* **What you should do**: Could you reproduce all of the entries below without a single change?

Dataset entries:

========

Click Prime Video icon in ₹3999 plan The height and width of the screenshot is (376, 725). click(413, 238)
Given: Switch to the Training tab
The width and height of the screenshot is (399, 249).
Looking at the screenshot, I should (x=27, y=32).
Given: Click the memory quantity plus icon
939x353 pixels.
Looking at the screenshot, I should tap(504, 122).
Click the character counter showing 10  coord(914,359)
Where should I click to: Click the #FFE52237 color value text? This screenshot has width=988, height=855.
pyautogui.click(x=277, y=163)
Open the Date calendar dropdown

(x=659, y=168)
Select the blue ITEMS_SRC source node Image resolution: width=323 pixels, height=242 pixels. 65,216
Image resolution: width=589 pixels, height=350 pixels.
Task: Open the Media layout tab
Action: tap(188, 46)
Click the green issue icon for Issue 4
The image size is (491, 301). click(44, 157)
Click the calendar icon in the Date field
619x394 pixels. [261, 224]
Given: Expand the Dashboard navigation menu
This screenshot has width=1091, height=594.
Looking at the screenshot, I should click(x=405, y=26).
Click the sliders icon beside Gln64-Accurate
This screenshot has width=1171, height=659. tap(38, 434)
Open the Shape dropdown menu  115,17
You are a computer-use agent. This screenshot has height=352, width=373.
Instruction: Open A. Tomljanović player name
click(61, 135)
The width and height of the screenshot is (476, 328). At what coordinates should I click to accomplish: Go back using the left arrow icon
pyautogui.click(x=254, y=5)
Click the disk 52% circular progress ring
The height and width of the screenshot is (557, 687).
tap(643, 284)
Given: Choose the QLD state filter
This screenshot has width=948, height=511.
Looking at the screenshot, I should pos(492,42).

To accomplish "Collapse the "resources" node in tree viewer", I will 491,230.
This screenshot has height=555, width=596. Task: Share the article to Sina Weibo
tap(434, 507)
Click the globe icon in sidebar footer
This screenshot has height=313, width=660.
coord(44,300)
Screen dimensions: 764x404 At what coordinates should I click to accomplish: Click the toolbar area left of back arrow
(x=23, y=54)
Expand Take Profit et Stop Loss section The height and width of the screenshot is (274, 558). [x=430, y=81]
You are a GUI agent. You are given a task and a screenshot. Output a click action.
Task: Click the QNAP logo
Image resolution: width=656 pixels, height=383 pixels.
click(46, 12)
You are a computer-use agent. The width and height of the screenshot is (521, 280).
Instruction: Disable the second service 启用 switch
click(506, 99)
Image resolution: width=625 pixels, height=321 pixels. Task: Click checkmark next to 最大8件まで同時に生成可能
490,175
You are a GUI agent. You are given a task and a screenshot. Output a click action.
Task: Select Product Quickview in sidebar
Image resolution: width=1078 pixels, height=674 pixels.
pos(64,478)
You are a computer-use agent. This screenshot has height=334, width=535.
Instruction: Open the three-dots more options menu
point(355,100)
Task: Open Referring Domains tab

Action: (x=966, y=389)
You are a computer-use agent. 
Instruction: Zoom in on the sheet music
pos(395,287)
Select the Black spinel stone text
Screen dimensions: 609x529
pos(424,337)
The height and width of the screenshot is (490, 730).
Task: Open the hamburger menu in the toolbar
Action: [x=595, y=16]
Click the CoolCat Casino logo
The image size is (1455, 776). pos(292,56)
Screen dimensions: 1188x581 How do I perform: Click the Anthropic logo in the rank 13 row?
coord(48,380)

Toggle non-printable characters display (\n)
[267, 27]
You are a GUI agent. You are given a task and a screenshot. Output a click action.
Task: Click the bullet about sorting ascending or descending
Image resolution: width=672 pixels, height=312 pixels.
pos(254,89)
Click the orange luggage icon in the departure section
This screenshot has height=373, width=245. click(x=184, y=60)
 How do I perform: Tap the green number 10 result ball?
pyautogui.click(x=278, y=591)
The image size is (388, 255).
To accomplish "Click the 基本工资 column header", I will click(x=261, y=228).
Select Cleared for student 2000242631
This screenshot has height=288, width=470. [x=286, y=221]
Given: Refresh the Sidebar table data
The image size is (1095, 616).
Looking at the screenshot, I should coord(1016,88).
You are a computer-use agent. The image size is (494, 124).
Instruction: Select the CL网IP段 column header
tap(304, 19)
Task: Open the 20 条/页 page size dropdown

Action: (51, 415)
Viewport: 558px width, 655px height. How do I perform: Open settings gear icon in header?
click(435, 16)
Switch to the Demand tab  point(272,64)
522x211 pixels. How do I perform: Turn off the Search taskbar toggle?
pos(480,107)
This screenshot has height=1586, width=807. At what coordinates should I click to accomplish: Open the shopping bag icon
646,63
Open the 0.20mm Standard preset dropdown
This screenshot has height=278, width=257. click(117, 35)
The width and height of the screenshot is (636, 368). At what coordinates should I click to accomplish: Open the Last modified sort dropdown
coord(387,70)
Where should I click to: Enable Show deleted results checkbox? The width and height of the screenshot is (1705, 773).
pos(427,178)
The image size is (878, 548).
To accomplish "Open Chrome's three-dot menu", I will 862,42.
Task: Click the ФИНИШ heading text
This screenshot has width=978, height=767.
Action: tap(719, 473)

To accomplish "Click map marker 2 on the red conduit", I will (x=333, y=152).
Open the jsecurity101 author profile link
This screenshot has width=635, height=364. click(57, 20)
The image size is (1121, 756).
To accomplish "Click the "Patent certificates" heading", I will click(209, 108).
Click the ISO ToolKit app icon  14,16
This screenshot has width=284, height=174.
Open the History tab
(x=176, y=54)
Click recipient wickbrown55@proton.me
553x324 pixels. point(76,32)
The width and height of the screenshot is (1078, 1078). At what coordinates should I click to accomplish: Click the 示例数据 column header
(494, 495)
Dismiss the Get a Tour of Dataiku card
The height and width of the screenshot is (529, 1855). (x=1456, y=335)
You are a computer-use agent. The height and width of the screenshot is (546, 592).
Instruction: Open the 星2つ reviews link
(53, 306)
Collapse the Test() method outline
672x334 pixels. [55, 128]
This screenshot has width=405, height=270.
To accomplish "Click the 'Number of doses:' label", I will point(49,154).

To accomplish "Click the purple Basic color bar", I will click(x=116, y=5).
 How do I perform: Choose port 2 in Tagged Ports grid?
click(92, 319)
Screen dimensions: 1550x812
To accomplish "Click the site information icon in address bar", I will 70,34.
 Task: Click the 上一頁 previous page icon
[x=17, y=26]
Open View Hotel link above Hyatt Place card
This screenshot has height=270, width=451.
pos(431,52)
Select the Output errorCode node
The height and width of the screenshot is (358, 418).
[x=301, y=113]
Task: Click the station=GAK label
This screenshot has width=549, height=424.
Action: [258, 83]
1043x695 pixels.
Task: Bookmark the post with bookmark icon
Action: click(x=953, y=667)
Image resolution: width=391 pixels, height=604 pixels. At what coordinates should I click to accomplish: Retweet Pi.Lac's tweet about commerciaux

========

* **Exercise result**:
Click Prime Video icon in ₹3999 plan The height and width of the screenshot is (376, 725). click(413, 238)
Given: Switch to the Training tab
The width and height of the screenshot is (399, 249).
Looking at the screenshot, I should (x=27, y=32).
Given: Click the memory quantity plus icon
939x353 pixels.
Looking at the screenshot, I should tap(504, 122).
Click the character counter showing 10  coord(914,359)
Where should I click to: Click the #FFE52237 color value text? This screenshot has width=988, height=855.
pyautogui.click(x=277, y=163)
Open the Date calendar dropdown

(x=659, y=168)
Select the blue ITEMS_SRC source node Image resolution: width=323 pixels, height=242 pixels. 65,216
Image resolution: width=589 pixels, height=350 pixels.
Task: Open the Media layout tab
Action: tap(188, 46)
Click the green issue icon for Issue 4
The image size is (491, 301). click(44, 157)
Click the calendar icon in the Date field
619x394 pixels. [261, 224]
Given: Expand the Dashboard navigation menu
This screenshot has width=1091, height=594.
Looking at the screenshot, I should click(x=405, y=26).
Click the sliders icon beside Gln64-Accurate
This screenshot has width=1171, height=659. tap(38, 434)
Open the Shape dropdown menu  115,17
You are a computer-use agent. This screenshot has height=352, width=373.
Instruction: Open A. Tomljanović player name
click(61, 135)
The width and height of the screenshot is (476, 328). At what coordinates should I click to accomplish: Go back using the left arrow icon
pyautogui.click(x=254, y=5)
Click the disk 52% circular progress ring
The height and width of the screenshot is (557, 687).
tap(643, 284)
Given: Choose the QLD state filter
This screenshot has width=948, height=511.
Looking at the screenshot, I should pos(492,42).

To accomplish "Collapse the "resources" node in tree viewer", I will 491,230.
This screenshot has height=555, width=596. Task: Share the article to Sina Weibo
tap(434, 507)
Click the globe icon in sidebar footer
This screenshot has height=313, width=660.
coord(44,300)
Screen dimensions: 764x404 At what coordinates should I click to accomplish: Click the toolbar area left of back arrow
(x=23, y=54)
Expand Take Profit et Stop Loss section The height and width of the screenshot is (274, 558). [x=430, y=81]
You are a GUI agent. You are given a task and a screenshot. Output a click action.
Task: Click the QNAP logo
Image resolution: width=656 pixels, height=383 pixels.
click(46, 12)
You are a computer-use agent. The width and height of the screenshot is (521, 280).
Instruction: Disable the second service 启用 switch
click(506, 99)
Image resolution: width=625 pixels, height=321 pixels. Task: Click checkmark next to 最大8件まで同時に生成可能
490,175
You are a GUI agent. You are given a task and a screenshot. Output a click action.
Task: Select Product Quickview in sidebar
Image resolution: width=1078 pixels, height=674 pixels.
pos(64,478)
You are a computer-use agent. This screenshot has height=334, width=535.
Instruction: Open the three-dots more options menu
point(355,100)
Task: Open Referring Domains tab

Action: (x=966, y=389)
You are a computer-use agent. 
Instruction: Zoom in on the sheet music
pos(395,287)
Select the Black spinel stone text
Screen dimensions: 609x529
pos(424,337)
The height and width of the screenshot is (490, 730).
Task: Open the hamburger menu in the toolbar
Action: [x=595, y=16]
Click the CoolCat Casino logo
The image size is (1455, 776). pos(292,56)
Screen dimensions: 1188x581 How do I perform: Click the Anthropic logo in the rank 13 row?
coord(48,380)

Toggle non-printable characters display (\n)
[267, 27]
You are a GUI agent. You are given a task and a screenshot. Output a click action.
Task: Click the bullet about sorting ascending or descending
Image resolution: width=672 pixels, height=312 pixels.
pos(254,89)
Click the orange luggage icon in the departure section
This screenshot has height=373, width=245. click(x=184, y=60)
 How do I perform: Tap the green number 10 result ball?
pyautogui.click(x=278, y=591)
The image size is (388, 255).
To accomplish "Click the 基本工资 column header", I will click(x=261, y=228).
Select Cleared for student 2000242631
This screenshot has height=288, width=470. [x=286, y=221]
Given: Refresh the Sidebar table data
The image size is (1095, 616).
Looking at the screenshot, I should coord(1016,88).
You are a computer-use agent. The image size is (494, 124).
Instruction: Select the CL网IP段 column header
tap(304, 19)
Task: Open the 20 条/页 page size dropdown

Action: (51, 415)
Viewport: 558px width, 655px height. How do I perform: Open settings gear icon in header?
click(435, 16)
Switch to the Demand tab  point(272,64)
522x211 pixels. How do I perform: Turn off the Search taskbar toggle?
pos(480,107)
This screenshot has height=1586, width=807. At what coordinates should I click to accomplish: Open the shopping bag icon
646,63
Open the 0.20mm Standard preset dropdown
This screenshot has height=278, width=257. click(117, 35)
The width and height of the screenshot is (636, 368). At what coordinates should I click to accomplish: Open the Last modified sort dropdown
coord(387,70)
Where should I click to: Enable Show deleted results checkbox? The width and height of the screenshot is (1705, 773).
pos(427,178)
The image size is (878, 548).
To accomplish "Open Chrome's three-dot menu", I will 862,42.
Task: Click the ФИНИШ heading text
This screenshot has width=978, height=767.
Action: tap(719, 473)

To accomplish "Click map marker 2 on the red conduit", I will (x=333, y=152).
Open the jsecurity101 author profile link
This screenshot has width=635, height=364. click(57, 20)
The image size is (1121, 756).
To accomplish "Click the "Patent certificates" heading", I will click(209, 108).
Click the ISO ToolKit app icon  14,16
This screenshot has width=284, height=174.
Open the History tab
(x=176, y=54)
Click recipient wickbrown55@proton.me
553x324 pixels. point(76,32)
The width and height of the screenshot is (1078, 1078). At what coordinates should I click to accomplish: Click the 示例数据 column header
(494, 495)
Dismiss the Get a Tour of Dataiku card
The height and width of the screenshot is (529, 1855). (x=1456, y=335)
You are a computer-use agent. The height and width of the screenshot is (546, 592).
Instruction: Open the 星2つ reviews link
(53, 306)
Collapse the Test() method outline
672x334 pixels. [55, 128]
This screenshot has width=405, height=270.
To accomplish "Click the 'Number of doses:' label", I will point(49,154).

To accomplish "Click the purple Basic color bar", I will click(x=116, y=5).
 How do I perform: Choose port 2 in Tagged Ports grid?
click(92, 319)
Screen dimensions: 1550x812
To accomplish "Click the site information icon in address bar", I will 70,34.
 Task: Click the 上一頁 previous page icon
[x=17, y=26]
Open View Hotel link above Hyatt Place card
This screenshot has height=270, width=451.
pos(431,52)
Select the Output errorCode node
The height and width of the screenshot is (358, 418).
[x=301, y=113]
Task: Click the station=GAK label
This screenshot has width=549, height=424.
Action: [258, 83]
1043x695 pixels.
Task: Bookmark the post with bookmark icon
Action: click(x=953, y=667)
Image resolution: width=391 pixels, height=604 pixels. At what coordinates should I click to accomplish: Retweet Pi.Lac's tweet about commerciaux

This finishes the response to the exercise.